Look below for the line with "659x644 pixels.", then repeat it and all lines after it, exactly, minus any pictures.

SUPPLIED INFORMATION =>
-.-.-

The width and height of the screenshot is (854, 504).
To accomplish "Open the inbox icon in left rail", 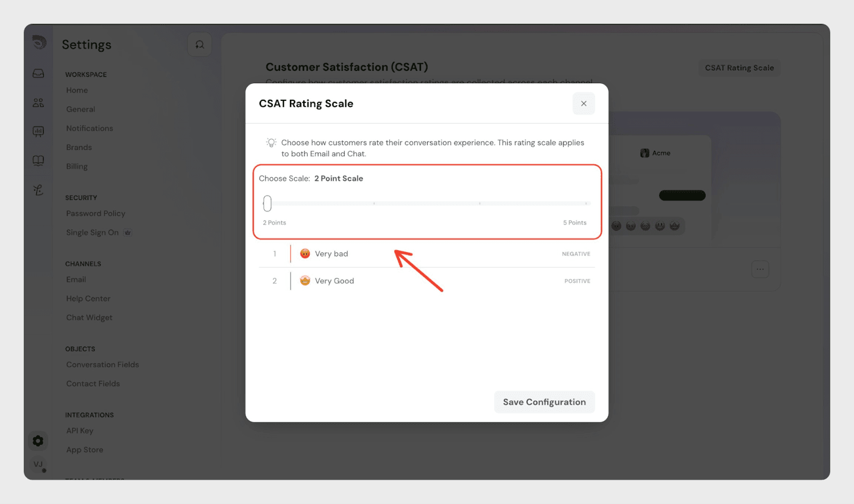I will [38, 74].
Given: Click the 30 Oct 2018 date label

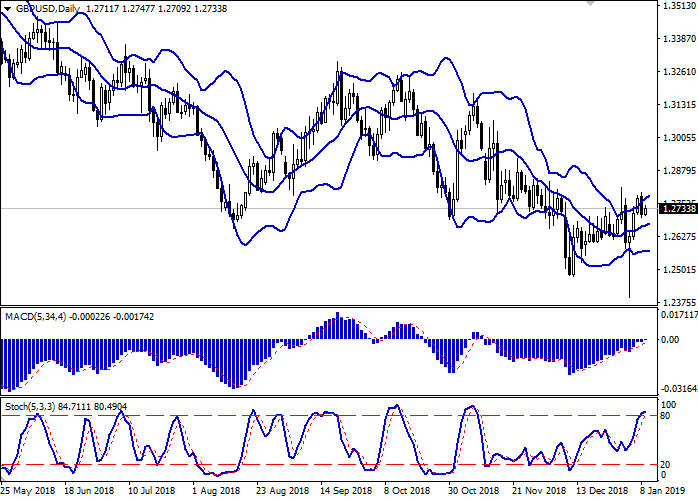Looking at the screenshot, I should point(474,492).
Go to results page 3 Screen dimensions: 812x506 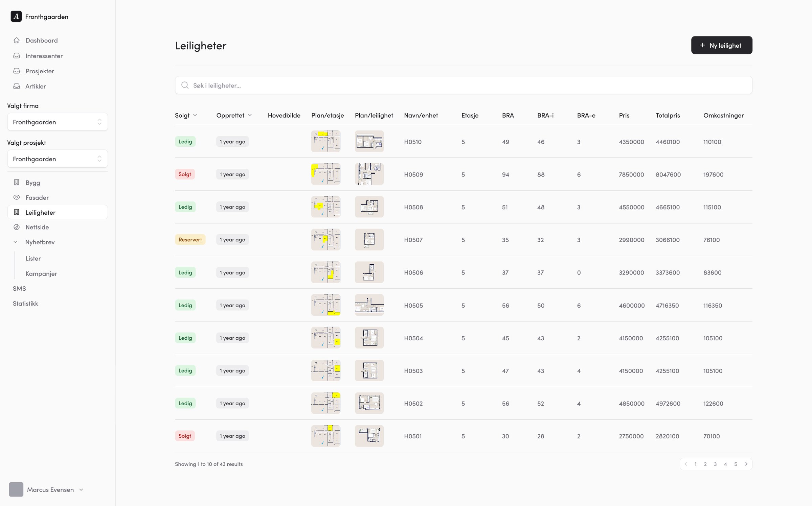(715, 464)
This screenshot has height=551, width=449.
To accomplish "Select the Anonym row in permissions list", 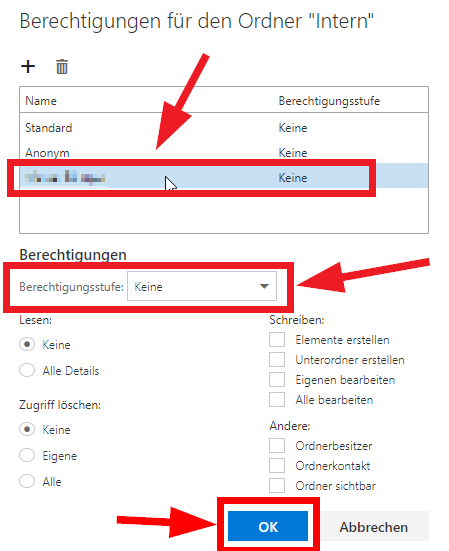I will (224, 153).
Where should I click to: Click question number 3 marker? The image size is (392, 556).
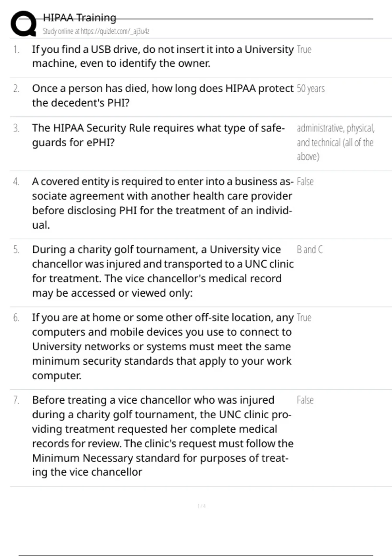16,128
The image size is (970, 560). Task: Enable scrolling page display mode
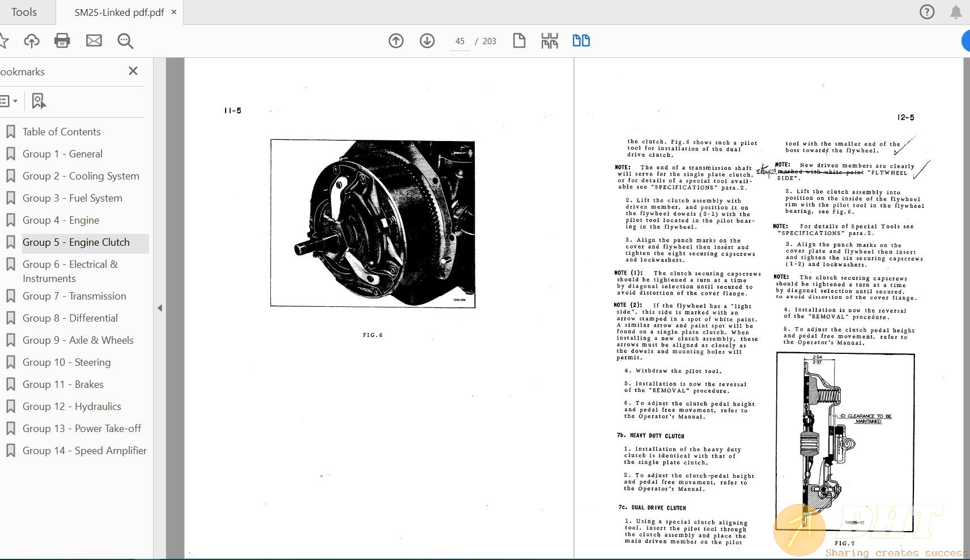click(550, 41)
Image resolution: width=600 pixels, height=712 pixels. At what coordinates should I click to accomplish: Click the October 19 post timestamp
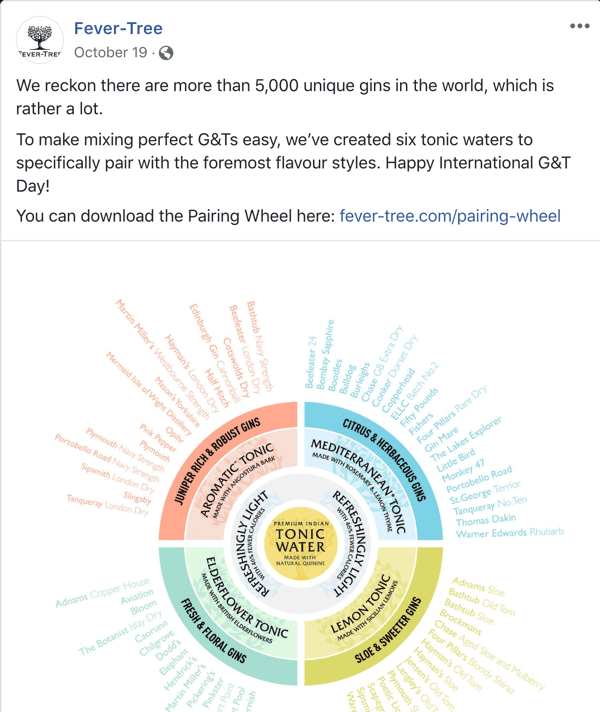110,53
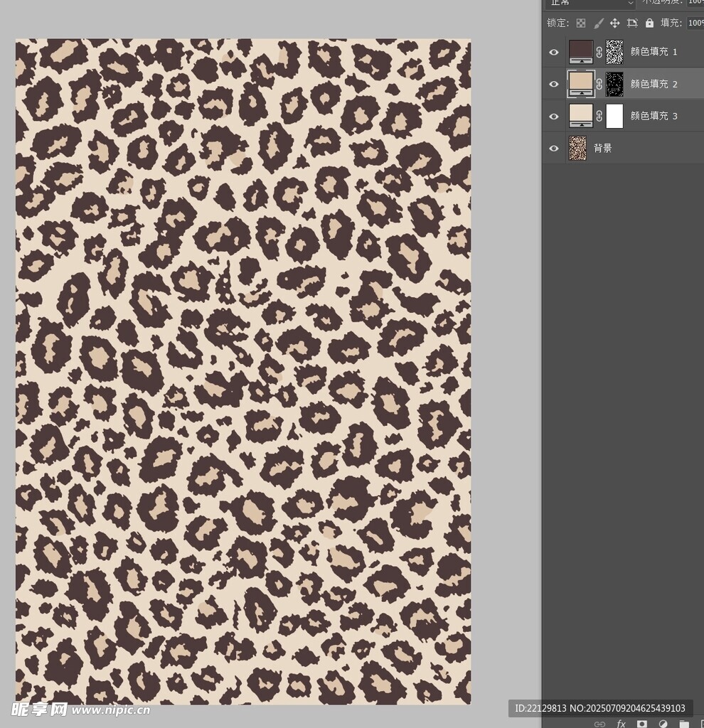Click the new group folder icon
704x728 pixels.
tap(683, 723)
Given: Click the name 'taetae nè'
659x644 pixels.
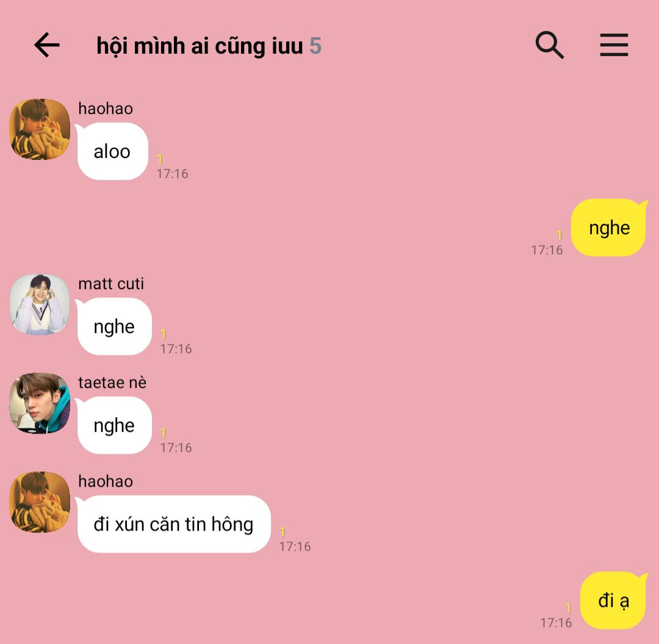Looking at the screenshot, I should click(112, 382).
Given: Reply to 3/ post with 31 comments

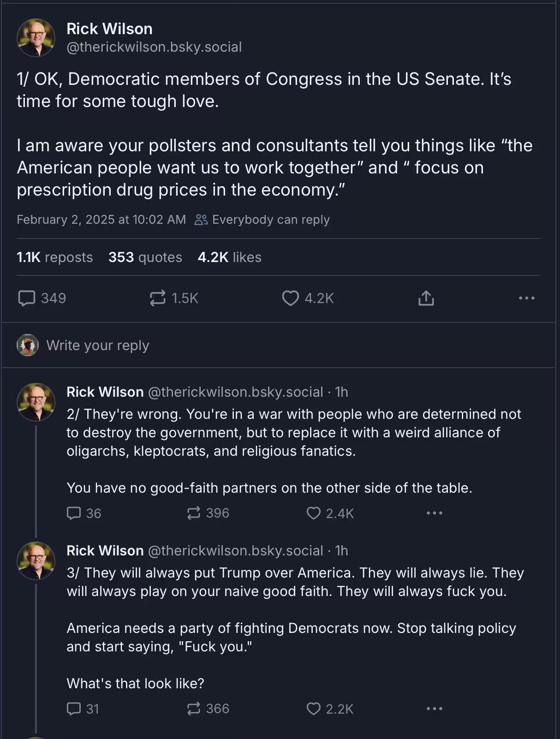Looking at the screenshot, I should click(74, 709).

-.-.-

ANSWER TO THIS PROBLEM =>
659x644 pixels.
Looking at the screenshot, I should click(112, 382).
Given: Reply to 3/ post with 31 comments

Looking at the screenshot, I should click(74, 709).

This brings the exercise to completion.